* PARTIES DE L'EXERCICE
**1.** D'après le récit de la manifestation, contre quelle mesure les travailleurs de la Sonatel protestent-ils en reconduisant leur grève ?
**2.** Reproduisez à l'identique le passage du récit de la manifestation qui s'ouvre sur les mots « Plus personne ne » et se clôt sur « par les manifestants. ».

* DOCUMENT SOURCE
Et tout s’est passé très vite sur la place de l’Obélisque qui a commencé alors à devenir mouvante, comme un bateau qui vient d’heurter un iceberg. Les jeunes sont partis dans des directions variés. Ont déterré des pavés. Soulevé les chaises en plastiques du meeting et les barrières en fer. Les gens ont commencé à dire «Ne restez pas là, ça va chauffer». La tribune, occupée par les leaders de l’opposition, devient la cible de bouteilles en plastique: les leaders tentent d’appeler au calme, mais peuvent-ils contenir cette masse humaine? Les leaders disparaissent très vite. En quelques secondes, c’est le chaos. Des mouvements de foule dans toutes les directions, les premières grenades lacrymogènes, les rumeurs «on va tous vers le palais présidentiel».
Plus personne ne contrôle la foule en colère. Les identités disparaissent, plus de «y’en a marristes», plus de membres du M23, juste des jeunes qui ont envie de tout cramer. La foule devient anonyme, violente. En une poignée de minutes, on note des agressions. Une fille résiste à l'arrachage de son portable, elle est jetée au sol. Comme si le trouble de la situation autorisait tout. Trois journalistes seront tabassés par les forces de l’ordre, dont deux femmes. Un policier sera frappé à mort par les manifestants.
Dans toute la ville, des feux sont allumés sur les routes, des briques sont brisées pour servir de projectiles, des taxis sont agressés. La manifestation semble ne plus rien avoir de politique. Les voyous, les pillards, les infiltrés font exploser la frustration d’un peuple qui tient à sa démocratie, certes, mais qui souffre un martyre quotidien de pauvreté et d’ennui, surtout les jeunes, touchés massivement par le chômage.
Internet ne fonctionne plus, il faut dire que les travailleurs du principal fournisseur d’accès, la Sonatel, viennent de reconduire leur mot d’ordre de grève pour protester contre une mesure gouvernementale de surtaxe des appels entrants.
Dans les autres villes du pays, ça chauffe aussi. Le siège du PDS, le parti au pouvoir, est saccagé à Kaolack. Dans la même ville, celui de la RTS, la radio-télévision d’Etat, est brûlé.

* LIGNES ENREGISTRÉES
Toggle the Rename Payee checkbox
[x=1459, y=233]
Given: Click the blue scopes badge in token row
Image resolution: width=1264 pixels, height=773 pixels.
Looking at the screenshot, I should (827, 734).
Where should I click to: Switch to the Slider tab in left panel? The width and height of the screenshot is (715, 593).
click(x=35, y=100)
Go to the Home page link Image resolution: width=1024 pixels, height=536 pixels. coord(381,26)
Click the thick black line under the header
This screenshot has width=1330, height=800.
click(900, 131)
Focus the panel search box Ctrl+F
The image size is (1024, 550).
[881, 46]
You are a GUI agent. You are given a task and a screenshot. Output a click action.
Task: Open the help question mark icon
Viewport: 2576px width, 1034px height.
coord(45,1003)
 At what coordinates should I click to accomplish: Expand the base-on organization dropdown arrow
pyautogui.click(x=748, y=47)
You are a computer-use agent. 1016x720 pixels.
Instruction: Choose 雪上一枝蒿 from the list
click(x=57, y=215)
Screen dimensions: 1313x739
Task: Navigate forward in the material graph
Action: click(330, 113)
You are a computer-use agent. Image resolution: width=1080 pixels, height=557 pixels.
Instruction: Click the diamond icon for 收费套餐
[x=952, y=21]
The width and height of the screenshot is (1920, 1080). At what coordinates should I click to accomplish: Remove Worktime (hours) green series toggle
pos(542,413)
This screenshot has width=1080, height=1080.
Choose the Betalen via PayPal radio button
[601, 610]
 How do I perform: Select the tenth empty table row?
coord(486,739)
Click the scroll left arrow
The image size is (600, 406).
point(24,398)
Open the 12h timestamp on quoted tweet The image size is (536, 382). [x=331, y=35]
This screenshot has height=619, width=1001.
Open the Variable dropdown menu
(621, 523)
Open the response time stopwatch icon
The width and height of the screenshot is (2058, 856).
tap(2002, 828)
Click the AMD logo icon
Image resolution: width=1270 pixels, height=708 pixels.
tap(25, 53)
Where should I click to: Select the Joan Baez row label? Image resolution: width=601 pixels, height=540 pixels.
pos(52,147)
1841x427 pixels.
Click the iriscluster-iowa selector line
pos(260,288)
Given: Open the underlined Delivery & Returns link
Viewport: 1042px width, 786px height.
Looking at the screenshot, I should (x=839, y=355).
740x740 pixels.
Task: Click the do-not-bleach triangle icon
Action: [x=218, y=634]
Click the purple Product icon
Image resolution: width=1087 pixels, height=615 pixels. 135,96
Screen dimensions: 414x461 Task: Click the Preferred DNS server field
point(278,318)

* CORRIGÉ DES EXERCICES
**1.** Contre une mesure gouvernementale de surtaxe des appels entrants.

**2.**
Plus personne ne contrôle la foule en colère. Les identités disparaissent, plus de «y’en a marristes», plus de membres du M23, juste des jeunes qui ont envie de tout cramer. La foule devient anonyme, violente. En une poignée de minutes, on note des agressions. Une fille résiste à l'arrachage de son portable, elle est jetée au sol. Comme si le trouble de la situation autorisait tout. Trois journalistes seront tabassés par les forces de l’ordre, dont deux femmes. Un policier sera frappé à mort par les manifestants.